The Alcoholic Beverages Control Commission says Target’s store in the Fenway (above) violated a longstanding state rule that bans retailers from selling alcohol for less than what they paid. David L. Ryan/Globe Staff/File/Globe Staff

The state’s crackdown on super-cheap booze isn’t over.

Regulators at the Alcoholic Beverages Control Commission have cited Target’s store in the Fenway neighborhood of Boston for violating a longstanding state rule that bans retailers from selling alcohol for less than what they paid.

In December, the ABCC said, Target’s huge Boylston Street location briefly offered 15-can packs of Founders All Day IPA for $11.99. But when ABCC investigators — following up on a complaint about the deal — showed up and asked a Target manager for invoices, the records indicated the store had paid its wholesaler $14.25 for each pack.


Target faces a May 23 hearing on the alleged underpricing. If ABCC commissioners rule that a violation occurred, they could issue a warning or suspend the store’s liquor license. (Alcohol licensees are often allowed to pay a fine rather than shut down, however.)

In a brief statement, a Target spokeswoman suggested the low price was an unintentional error and said the company’s stores “work to comply with all state guidelines on liquor pricing.”

“One item at a Boston store was temporarily listed with an incorrect sale price,” the spokeswoman said. “We updated the price as soon as it was brought to our attention.”

Target is the third large retailer to have been charged with underpricing in recent months. In October, the ABCC warned the Shaw’s supermarket in Franklin for charging $19.99 for 30-packs of beer that cost it $20.60 at wholesale. And in January, it suspended the license of the country’s largest alcohol retailer, Total Wine & More, for allegedly selling Smirnoff vodka, Bacardi rum, and other liquors for $1 to $6 below their wholesale costs at its Everett and Natick shops.
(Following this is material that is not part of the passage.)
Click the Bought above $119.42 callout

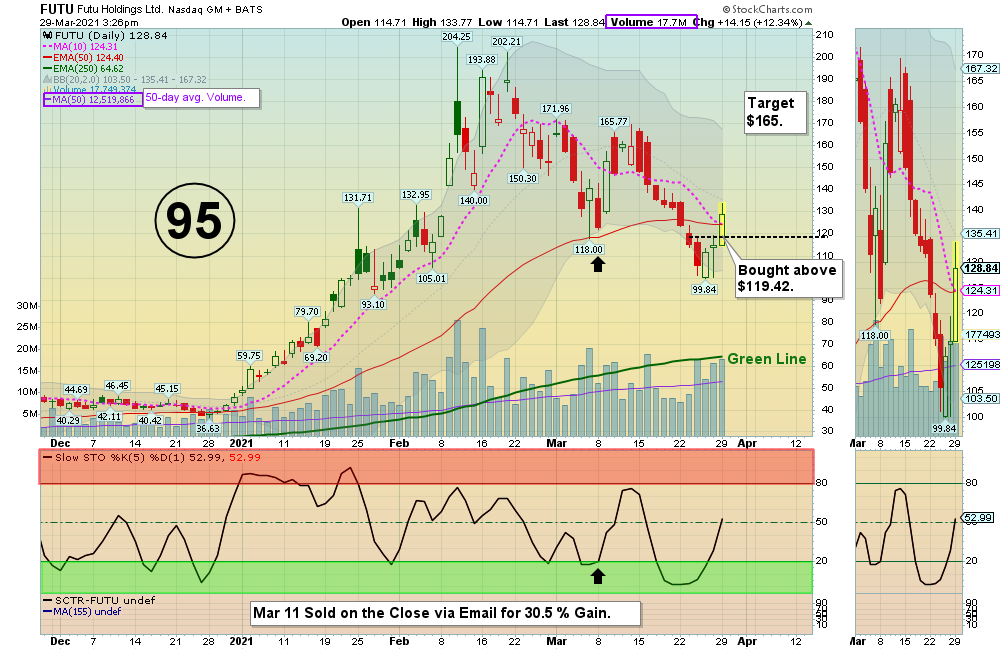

The citations represent a sharp uptick in enforcement of a rule that was last applied in 2013, according to the ABCC’s calendar of hearings. In each of the recent cases, the citations stemmed from anonymous complaints, which regulators have acknowledged probably came from independent package stores.


Smaller shops have complained repeatedly that they will be driven out of business if large retailers that already get volume discounts from their wholesalers are allowed to implement predatory “loss-leader” pricing schemes.

State officials have also defended the regulation, arguing that a race to the bottom on alcohol prices would lead to excessive consumption.

But Total Wine, which was cited several times for alleged underpricing and acknowledged ongoing investigations into more possible violations, has challenged its license suspension. In a lawsuit it filed this year against the ABCC, the company said state pricing restrictions are a form of government-sponsored protectionism, sheltering small retailers from competition while driving up prices for consumers. That case is pending in court.

The debate over minimum pricing is heating up amid changing dynamics in the state’s retail alcohol market. Under a 2011 state law, the number of retail alcohol licenses a single company can hold was increased to five from three in 2012, and then to seven in 2016. The final increase, to nine licenses, will take effect in 2020.